Cellular and Molecular Neuroscience
At the cellular level, a NEURON works as an electrochemical device. Its membrane (cell wall) keeps DIFFERENT concentrations of ions inside vs outside — more sodium (Na⁺) outside, more potassium (K⁺) inside. This creates a voltage difference (about −70 millivolts at rest). When the neuron is stimulated enough, this voltage flips dramatically — an ACTION POTENTIAL (the "firing" of the neuron) shoots down the axon.
How an action potential works. (1) STIMULUS pushes voltage past a threshold. (2) Sodium channels open — Na⁺ rushes in. Voltage spikes positive. (3) Sodium channels close; potassium channels open — K⁺ rushes out. Voltage falls back. (4) Pumps restore the original ion balance. This wave travels down the axon at up to 120 m/s (~270 mph). It's digital — either fully fires or doesn't (the "all-or-none" principle).
Why is the action potential called "all-or-none"?

▸ **Prompt A**:
In the neuroscience passage, what is a neuron's voltage difference at rest?
▸ **Prompt B**:
Write the next part of the neuroscience passage, picking up after its final sentence.

▸ **Data for analysis**:
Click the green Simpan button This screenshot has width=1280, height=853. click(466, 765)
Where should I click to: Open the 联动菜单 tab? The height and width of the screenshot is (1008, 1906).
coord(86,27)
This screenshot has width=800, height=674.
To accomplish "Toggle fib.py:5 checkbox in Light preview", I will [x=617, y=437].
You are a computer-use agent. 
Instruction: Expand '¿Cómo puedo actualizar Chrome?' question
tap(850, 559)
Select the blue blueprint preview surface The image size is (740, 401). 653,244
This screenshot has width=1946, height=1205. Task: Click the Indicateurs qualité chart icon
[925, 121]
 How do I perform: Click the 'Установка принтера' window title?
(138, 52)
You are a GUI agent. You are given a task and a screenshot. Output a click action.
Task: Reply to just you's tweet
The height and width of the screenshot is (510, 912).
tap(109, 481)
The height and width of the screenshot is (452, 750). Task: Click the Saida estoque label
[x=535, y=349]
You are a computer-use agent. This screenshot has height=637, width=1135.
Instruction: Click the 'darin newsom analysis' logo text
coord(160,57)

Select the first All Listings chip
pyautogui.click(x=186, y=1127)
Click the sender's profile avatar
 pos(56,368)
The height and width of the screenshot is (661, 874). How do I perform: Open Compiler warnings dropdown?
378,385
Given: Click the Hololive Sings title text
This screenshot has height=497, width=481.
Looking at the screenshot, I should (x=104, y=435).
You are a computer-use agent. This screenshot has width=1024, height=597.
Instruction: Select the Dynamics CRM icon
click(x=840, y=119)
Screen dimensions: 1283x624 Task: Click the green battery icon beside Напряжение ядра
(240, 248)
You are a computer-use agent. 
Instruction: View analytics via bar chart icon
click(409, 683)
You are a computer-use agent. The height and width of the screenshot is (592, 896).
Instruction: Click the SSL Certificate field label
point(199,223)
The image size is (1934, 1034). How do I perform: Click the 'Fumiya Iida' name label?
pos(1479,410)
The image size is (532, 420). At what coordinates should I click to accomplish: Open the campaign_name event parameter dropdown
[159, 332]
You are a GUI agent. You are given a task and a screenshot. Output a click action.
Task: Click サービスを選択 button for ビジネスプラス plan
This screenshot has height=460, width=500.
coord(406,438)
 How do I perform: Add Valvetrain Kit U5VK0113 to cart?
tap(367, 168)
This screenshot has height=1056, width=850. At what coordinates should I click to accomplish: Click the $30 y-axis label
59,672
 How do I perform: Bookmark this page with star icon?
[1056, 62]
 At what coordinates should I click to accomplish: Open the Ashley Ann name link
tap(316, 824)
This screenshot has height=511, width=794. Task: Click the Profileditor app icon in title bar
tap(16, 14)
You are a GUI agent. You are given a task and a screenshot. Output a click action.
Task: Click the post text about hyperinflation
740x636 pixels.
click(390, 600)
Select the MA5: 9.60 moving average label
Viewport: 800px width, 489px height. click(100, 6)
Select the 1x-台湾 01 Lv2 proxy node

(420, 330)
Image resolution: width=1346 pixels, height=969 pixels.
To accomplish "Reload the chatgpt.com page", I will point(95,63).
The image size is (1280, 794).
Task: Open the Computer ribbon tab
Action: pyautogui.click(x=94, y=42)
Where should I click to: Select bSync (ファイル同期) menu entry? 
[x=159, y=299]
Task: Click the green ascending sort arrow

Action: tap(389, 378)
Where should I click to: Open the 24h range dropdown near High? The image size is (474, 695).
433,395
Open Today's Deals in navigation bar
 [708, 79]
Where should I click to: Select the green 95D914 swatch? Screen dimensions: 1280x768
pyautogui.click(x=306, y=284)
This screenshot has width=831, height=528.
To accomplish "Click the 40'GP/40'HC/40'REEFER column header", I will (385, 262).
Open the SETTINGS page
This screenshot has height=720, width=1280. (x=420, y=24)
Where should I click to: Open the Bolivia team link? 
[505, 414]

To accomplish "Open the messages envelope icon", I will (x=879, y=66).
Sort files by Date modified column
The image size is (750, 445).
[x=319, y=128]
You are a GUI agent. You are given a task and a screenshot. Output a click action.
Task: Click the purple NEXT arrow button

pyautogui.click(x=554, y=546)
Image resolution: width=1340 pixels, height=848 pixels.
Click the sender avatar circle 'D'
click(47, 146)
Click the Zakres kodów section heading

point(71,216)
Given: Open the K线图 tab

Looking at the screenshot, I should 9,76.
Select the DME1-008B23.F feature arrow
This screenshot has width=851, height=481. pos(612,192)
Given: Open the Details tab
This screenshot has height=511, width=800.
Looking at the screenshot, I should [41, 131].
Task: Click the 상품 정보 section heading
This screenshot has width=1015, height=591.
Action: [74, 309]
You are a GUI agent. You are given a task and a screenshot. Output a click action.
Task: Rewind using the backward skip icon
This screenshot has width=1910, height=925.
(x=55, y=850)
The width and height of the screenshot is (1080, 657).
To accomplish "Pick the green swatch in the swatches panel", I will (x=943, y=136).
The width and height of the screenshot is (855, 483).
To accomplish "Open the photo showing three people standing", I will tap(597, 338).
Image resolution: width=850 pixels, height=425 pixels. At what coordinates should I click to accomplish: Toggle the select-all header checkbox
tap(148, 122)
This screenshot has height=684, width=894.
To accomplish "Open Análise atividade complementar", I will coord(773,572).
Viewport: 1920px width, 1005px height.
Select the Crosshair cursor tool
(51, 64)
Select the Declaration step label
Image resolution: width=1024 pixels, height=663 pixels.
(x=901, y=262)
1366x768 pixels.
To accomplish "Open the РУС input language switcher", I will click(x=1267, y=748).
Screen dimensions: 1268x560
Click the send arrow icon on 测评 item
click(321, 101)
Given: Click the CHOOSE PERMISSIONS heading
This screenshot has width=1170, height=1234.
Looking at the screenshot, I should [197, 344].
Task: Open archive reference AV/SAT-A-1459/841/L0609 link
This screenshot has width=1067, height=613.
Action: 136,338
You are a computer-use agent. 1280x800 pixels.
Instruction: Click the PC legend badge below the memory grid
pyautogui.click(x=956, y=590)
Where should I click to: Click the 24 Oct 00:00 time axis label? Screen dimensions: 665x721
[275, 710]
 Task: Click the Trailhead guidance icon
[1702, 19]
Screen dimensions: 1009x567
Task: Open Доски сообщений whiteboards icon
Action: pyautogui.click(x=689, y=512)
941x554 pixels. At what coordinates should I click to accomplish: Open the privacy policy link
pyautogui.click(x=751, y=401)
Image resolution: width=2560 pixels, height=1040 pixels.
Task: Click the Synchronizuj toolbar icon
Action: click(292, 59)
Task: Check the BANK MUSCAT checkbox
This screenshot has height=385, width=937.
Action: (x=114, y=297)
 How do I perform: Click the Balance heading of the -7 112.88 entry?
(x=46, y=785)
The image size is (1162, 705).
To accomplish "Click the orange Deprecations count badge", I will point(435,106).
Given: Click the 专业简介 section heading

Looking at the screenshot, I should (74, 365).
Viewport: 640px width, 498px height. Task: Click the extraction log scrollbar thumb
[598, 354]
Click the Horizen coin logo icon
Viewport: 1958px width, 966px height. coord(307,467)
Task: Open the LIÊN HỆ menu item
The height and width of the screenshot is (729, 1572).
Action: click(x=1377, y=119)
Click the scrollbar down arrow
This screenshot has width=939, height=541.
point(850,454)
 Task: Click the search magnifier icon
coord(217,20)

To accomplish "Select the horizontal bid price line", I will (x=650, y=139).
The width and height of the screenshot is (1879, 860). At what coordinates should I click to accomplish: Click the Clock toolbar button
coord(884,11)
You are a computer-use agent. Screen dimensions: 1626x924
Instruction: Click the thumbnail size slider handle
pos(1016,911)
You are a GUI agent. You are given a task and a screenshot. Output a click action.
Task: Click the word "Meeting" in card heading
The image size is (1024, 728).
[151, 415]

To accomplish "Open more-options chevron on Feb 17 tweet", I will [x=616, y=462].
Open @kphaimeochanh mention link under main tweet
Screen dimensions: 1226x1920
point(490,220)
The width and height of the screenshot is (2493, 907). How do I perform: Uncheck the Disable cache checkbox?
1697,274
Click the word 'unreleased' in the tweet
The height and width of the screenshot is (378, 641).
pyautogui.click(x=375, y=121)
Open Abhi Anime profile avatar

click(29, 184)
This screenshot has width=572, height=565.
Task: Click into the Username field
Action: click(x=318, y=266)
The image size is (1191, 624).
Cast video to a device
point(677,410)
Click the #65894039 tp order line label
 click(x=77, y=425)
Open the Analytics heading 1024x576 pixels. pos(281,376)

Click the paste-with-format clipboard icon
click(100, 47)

▸ **Your response A**:
About −70 millivolts.

▸ **Your response B**:
Synaptic biology. At the axon terminal, voltage-gated calcium channels open during an action potential. Calcium triggers VESICLES (tiny sacs) to fuse with the membrane, releasing neurotransmitters into the synaptic cleft. Receptors on the next neuron detect them. Many psychiatric medications (Prozac, Adderall) modify how these molecular steps work — preventing reuptake, increasing synthesis, or blocking certain receptors.
Trace the Signal
Draw the steps of an action potential as a graph (voltage vs. time). Label: resting potential, stimulus, depolarization (Na⁺ in), peak, repolarization (K⁺ out), undershoot, return to rest.
At the molecular level, the brain is a chemistry experiment running 86 billion times in parallel. Every thought, dream, and decision is rooted in this beautiful machinery.